To realistically simulate traffic flow within the virtual test environment, traffic situations (for simple and complex scenarios) are constructed by defining such things as vehicle movement, lane driving and lane changing, intersections, oncoming and crossing traffic, etc. These characteristics are set by entering data details such as velocity, acceleration, distance to another vehicle, distance to the center of the road, relative distance to another vehicle, etc.
Models can be connected to third-party traffic flow simulation programs, such as Simulation of Urban Mobility (SUMO – an open-source product) and PTV Vissim®, to realistically simulate traffic flow for any number of vehicles.
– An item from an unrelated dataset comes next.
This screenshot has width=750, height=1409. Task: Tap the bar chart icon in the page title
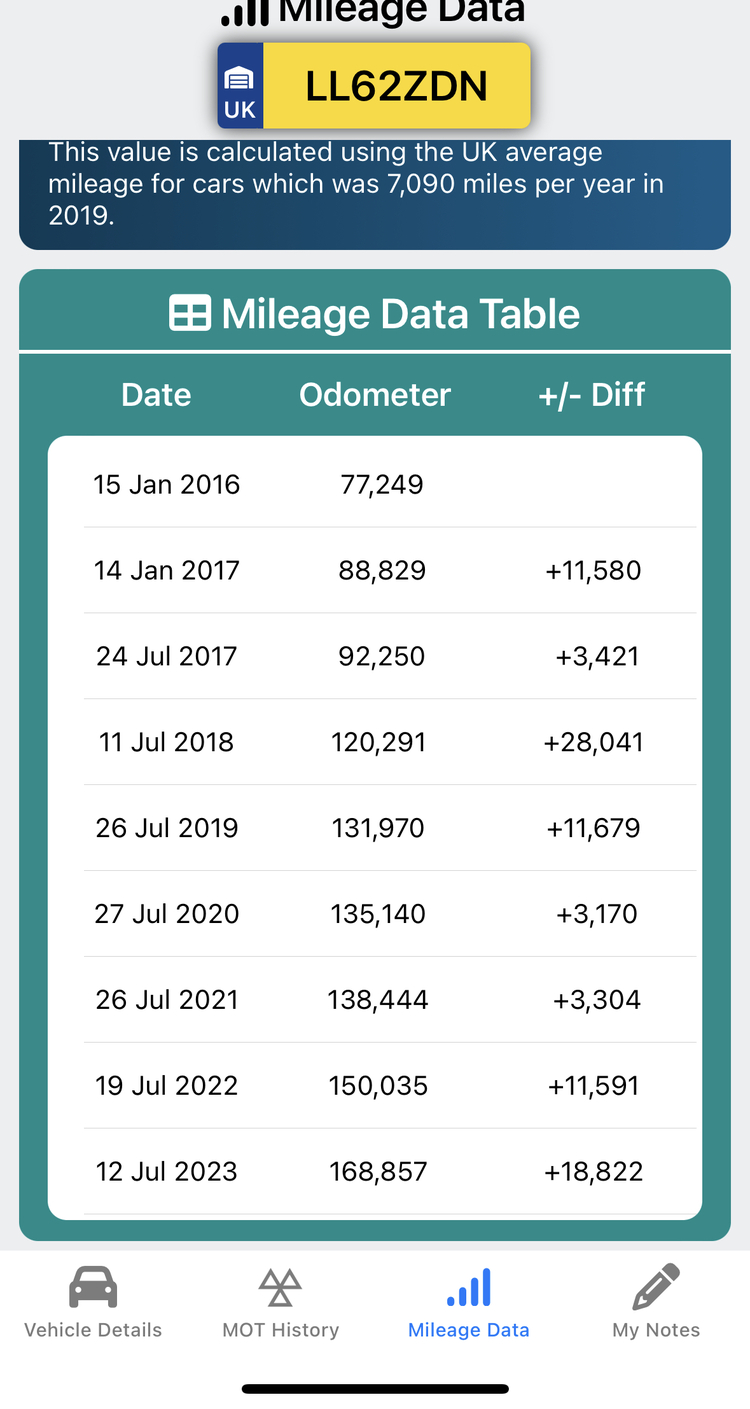pyautogui.click(x=245, y=13)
The traffic flow information from these sources can be used with ASM for testing ADAS functions.
Last but not least, data from real accidents can be imported to recreate scenes in ASM. With this data, tests can be run to determine how the accident could have been avoided with the use of emergency controllers.
The German In-Depth Accident Study (GIDAS) database, for example, documents accidents in detail so they can be reconstructed in a simulation program. Variables such as braking deceleration, starting speed, collision speed, and angle-changes are all included in encoded parameters.
Once you have finished modeling your virtual test environment (including vehicles, vehicle maneuvers, static and moving objects, sensors, the environment, traffic scenarios, etc.), you can begin testing the functionalities and observe system behaviors in your simulated environment.
To run the thousands of tests that will be required, dSPACE offers cluster simulation. Models created in the ASM tool suite are used in combination with the dSPACE VEOS simulation platform to perform automated testing of software (virtual test drives) directly on a PC instead of on the actual road.
Using PC-based simulation with VEOS, you can execute tests faster than in real time. This makes it possible to complete millions of test drive miles each day. And any test drive that fails can be reproduced and debugged in detail. Extensive testing can be carried out for several stages of development before starting HIL tests or real test drives for functions for highly automated driving. Traffic scenarios can be easily modified and immediately simulated, so you can run more tests without having to generate code again.
With all of the options that are available in a simulated test environment, it is not necessary to drive hundreds of millions of miles on the real road to complete autonomous vehicle testing. Instead, you can run thousands of virtual test drives right at your desktop or in the safety of your lab.